WORK TO BE COMPLETED
Starting at the beginning of the material and stopping after the line that contains "47 tracking attempts", rewrite those lines with every "screenshot" swapped for "screen capture" and all else unchanged. Leave the pictures out of your answer.

──────── INPUT FOR THIS TASK ────────

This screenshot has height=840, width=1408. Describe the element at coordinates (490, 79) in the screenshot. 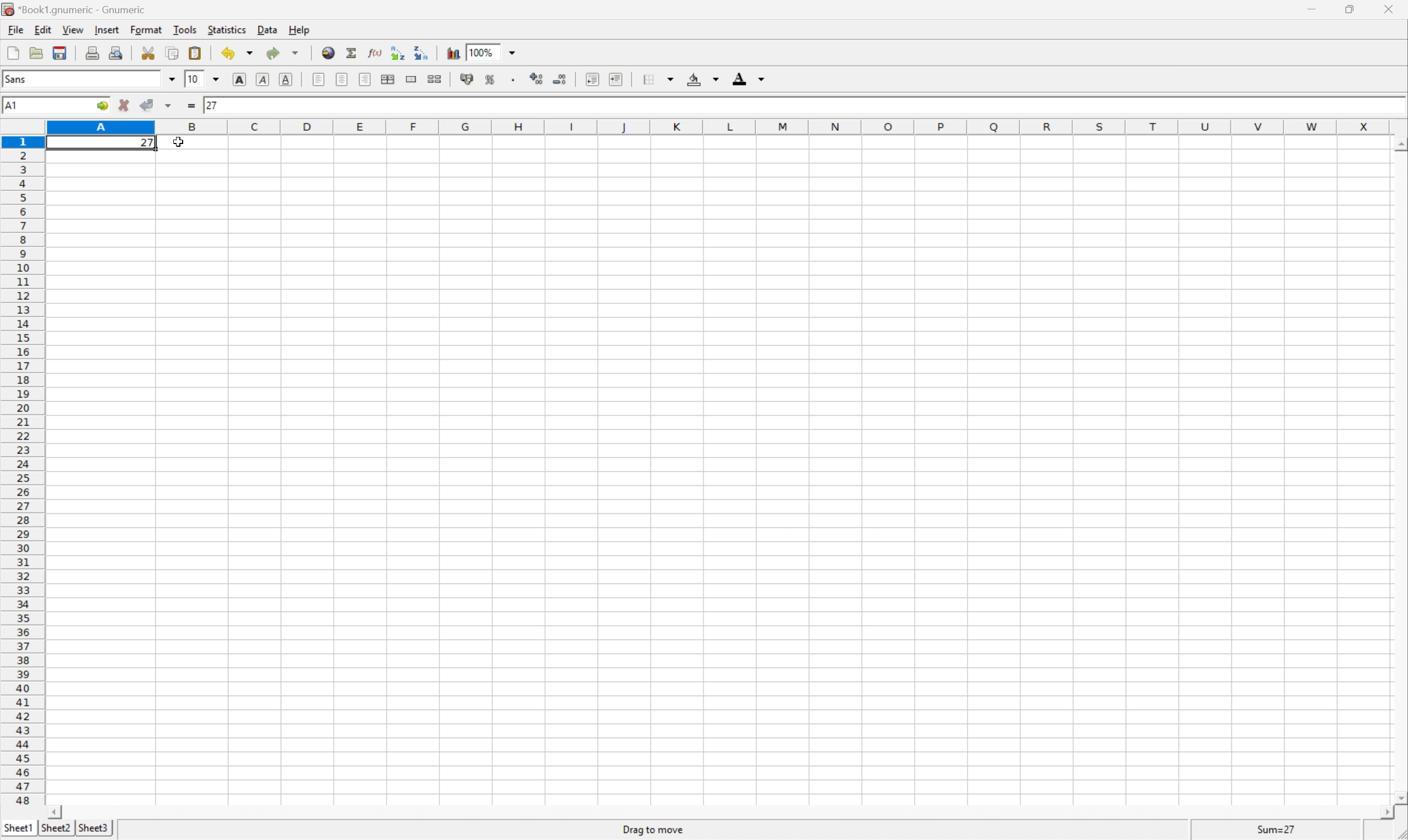

I see `Format the selection as percentage` at that location.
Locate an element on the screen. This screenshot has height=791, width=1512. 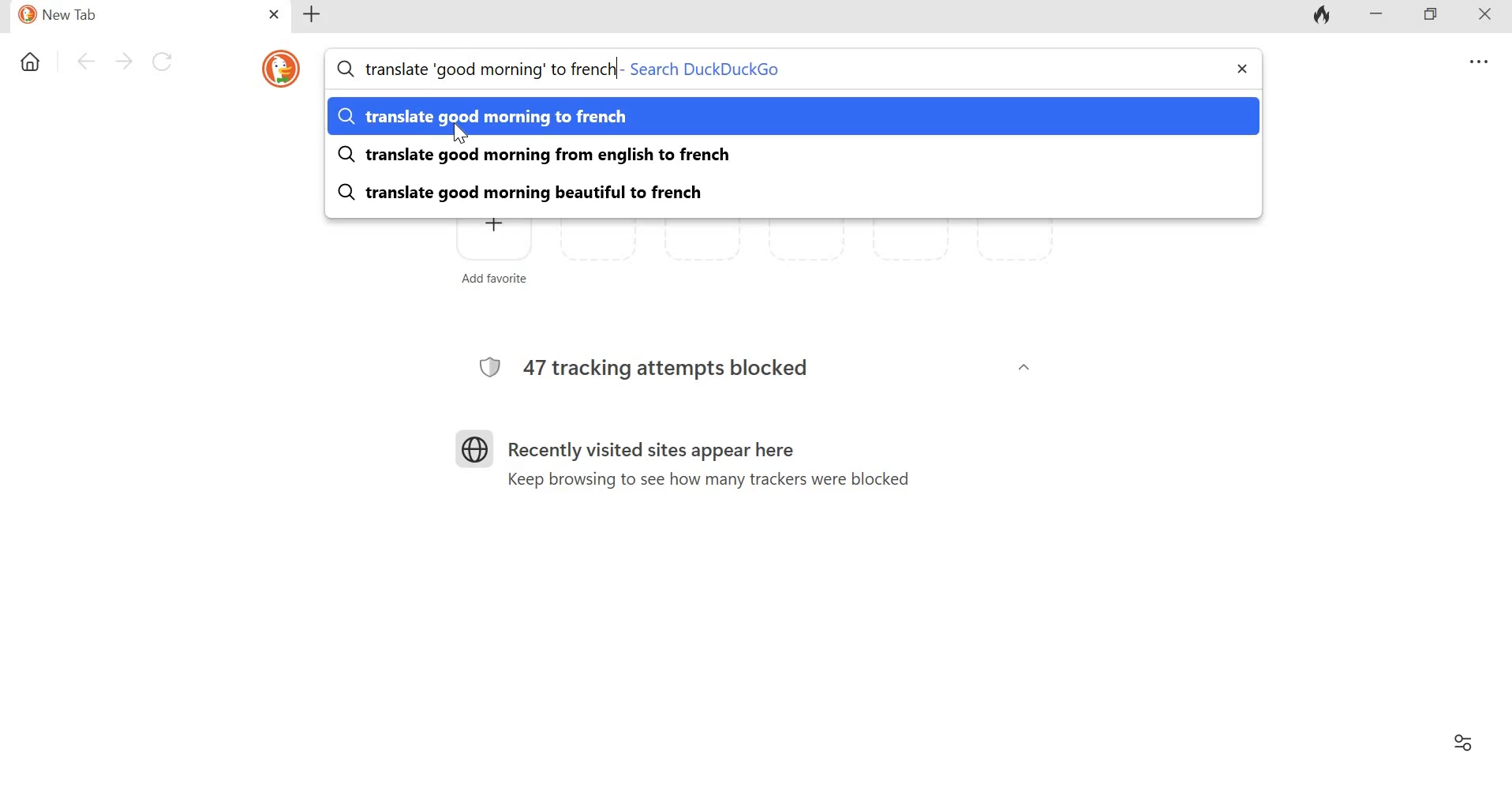
47 tracking attempts blocked is located at coordinates (672, 368).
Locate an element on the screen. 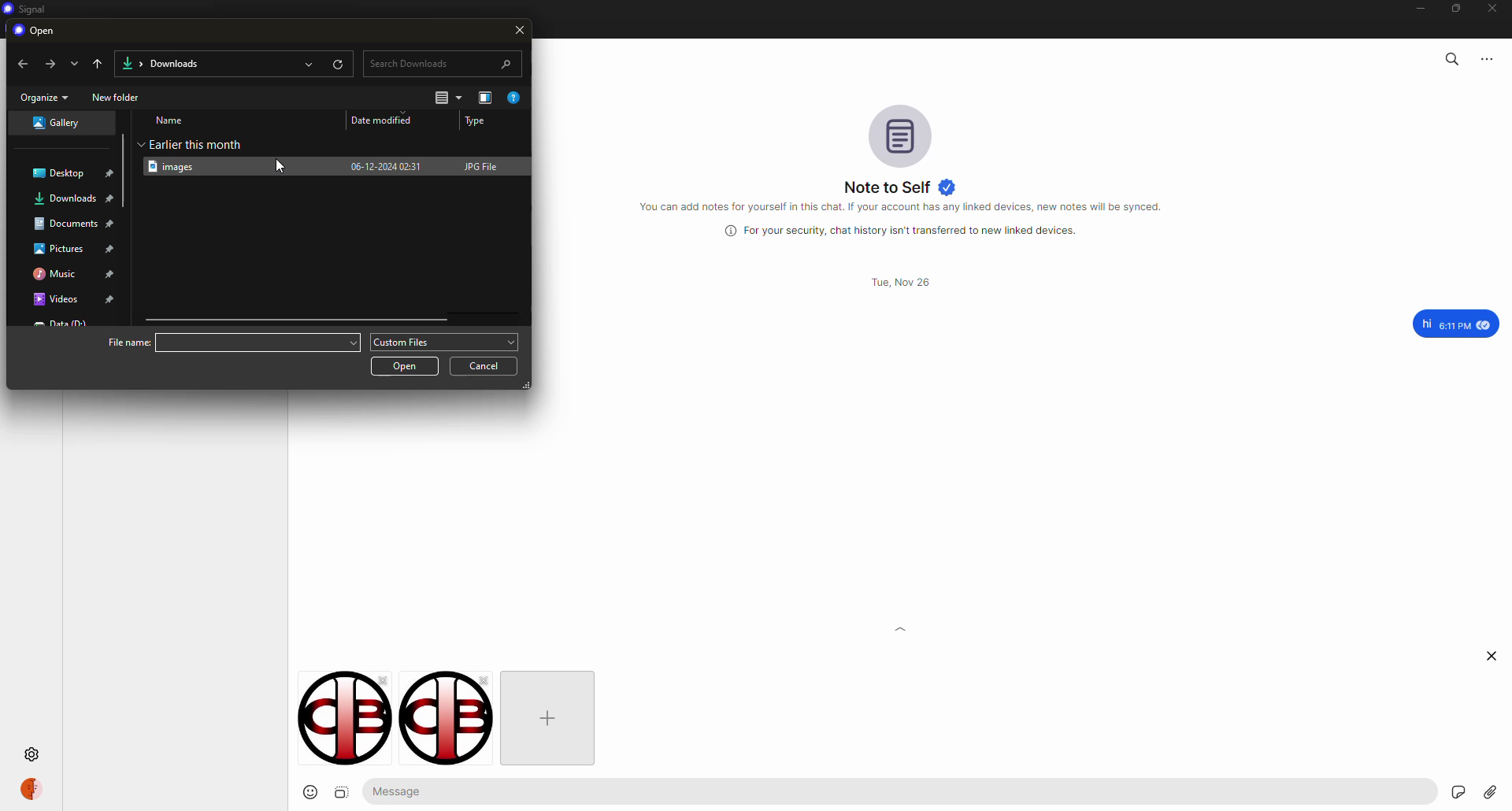 This screenshot has width=1512, height=811. type is located at coordinates (477, 122).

────────

EXERCISE OUTPUT
This screen capture has height=840, width=1408. Describe the element at coordinates (490, 79) in the screen capture. 

I see `Format the selection as percentage` at that location.
Locate an element on the screen. This screen capture has height=791, width=1512. 
47 tracking attempts blocked is located at coordinates (672, 368).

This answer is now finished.